D. Tree and Queries time limit per test 1 second memory limit per test 256 megabytes input standard input output standard output
You have a rooted tree consisting of n vertices. Each vertex of the tree has some color. We will assume that the tree vertices are numbered by integers from 1 to n. Then we represent the color of vertex v as cv. The tree root is a vertex with number 1.
In this problem you need to answer to m queries. Each query is described by two integers vj, kj. The answer to query vj, kj is the number of such colors of vertices x, that the subtree of vertex vj contains at least kj vertices of color x.
You can find the definition of a rooted tree by the following link: http://en.wikipedia.org/wiki/Tree_(graph_theory).
Input
The first line contains two integers n and m (2 ≤ n ≤ 105; 1 ≤ m ≤ 105). The next line contains a sequence of integers c1, c2, ..., cn(1 ≤ ci ≤ 105). The next n - 1 lines contain the edges of the tree. The i-th line contains the numbers ai, bi (1 ≤ ai, bi ≤ n; ai ≠ bi) — the vertices connected by an edge of the tree.
Next m lines contain the queries. The j-th line contains two integers vj, kj (1 ≤ vj ≤ n; 1 ≤ kj ≤ 105).
Output
Print m integers — the answers to the queries in the order the queries appear in the input.
******
Required actions:
(a) In the Tree and Queries problem statement, which vertex is the root of the tree?
(b) List every item that the Tree and Queries problem statement says the input contains, in the order given.
(c) Reproduce everything in the Tree and Queries problem statement from "You can find" down to "1 ≤ kj ≤ 105).", word for word.

Source excerpt:
******
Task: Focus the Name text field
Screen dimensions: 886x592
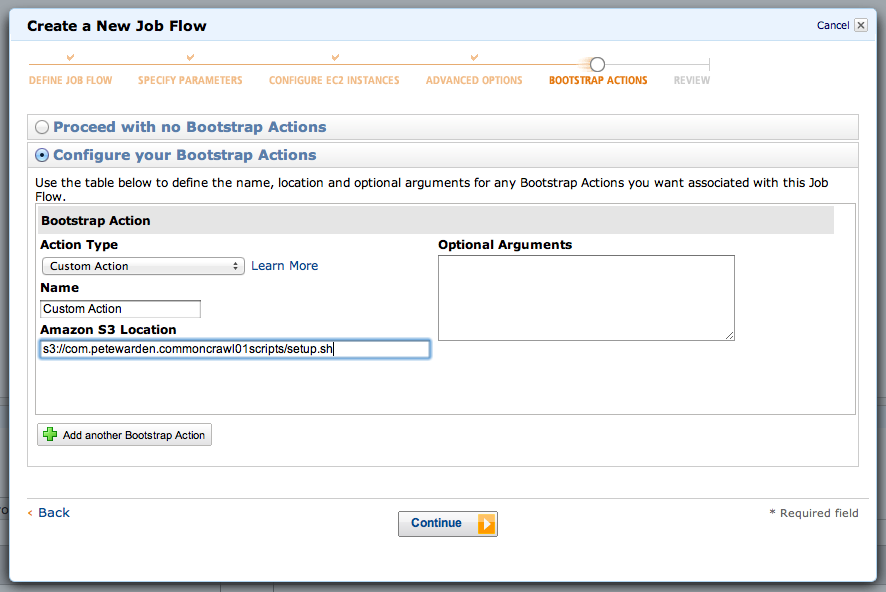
******
The solutions:
(a) The vertex with number 1.

(b)
1. The first line, with the two integers n and m.
2. A line with the sequence of vertex colors c1, c2, ..., cn.
3. The n - 1 lines giving the edges of the tree.
4. The m lines giving the queries.

(c)
You can find the definition of a rooted tree by the following link: http://en.wikipedia.org/wiki/Tree_(graph_theory).
Input
The first line contains two integers n and m (2 ≤ n ≤ 105; 1 ≤ m ≤ 105). The next line contains a sequence of integers c1, c2, ..., cn(1 ≤ ci ≤ 105). The next n - 1 lines contain the edges of the tree. The i-th line contains the numbers ai, bi (1 ≤ ai, bi ≤ n; ai ≠ bi) — the vertices connected by an edge of the tree.
Next m lines contain the queries. The j-th line contains two integers vj, kj (1 ≤ vj ≤ n; 1 ≤ kj ≤ 105).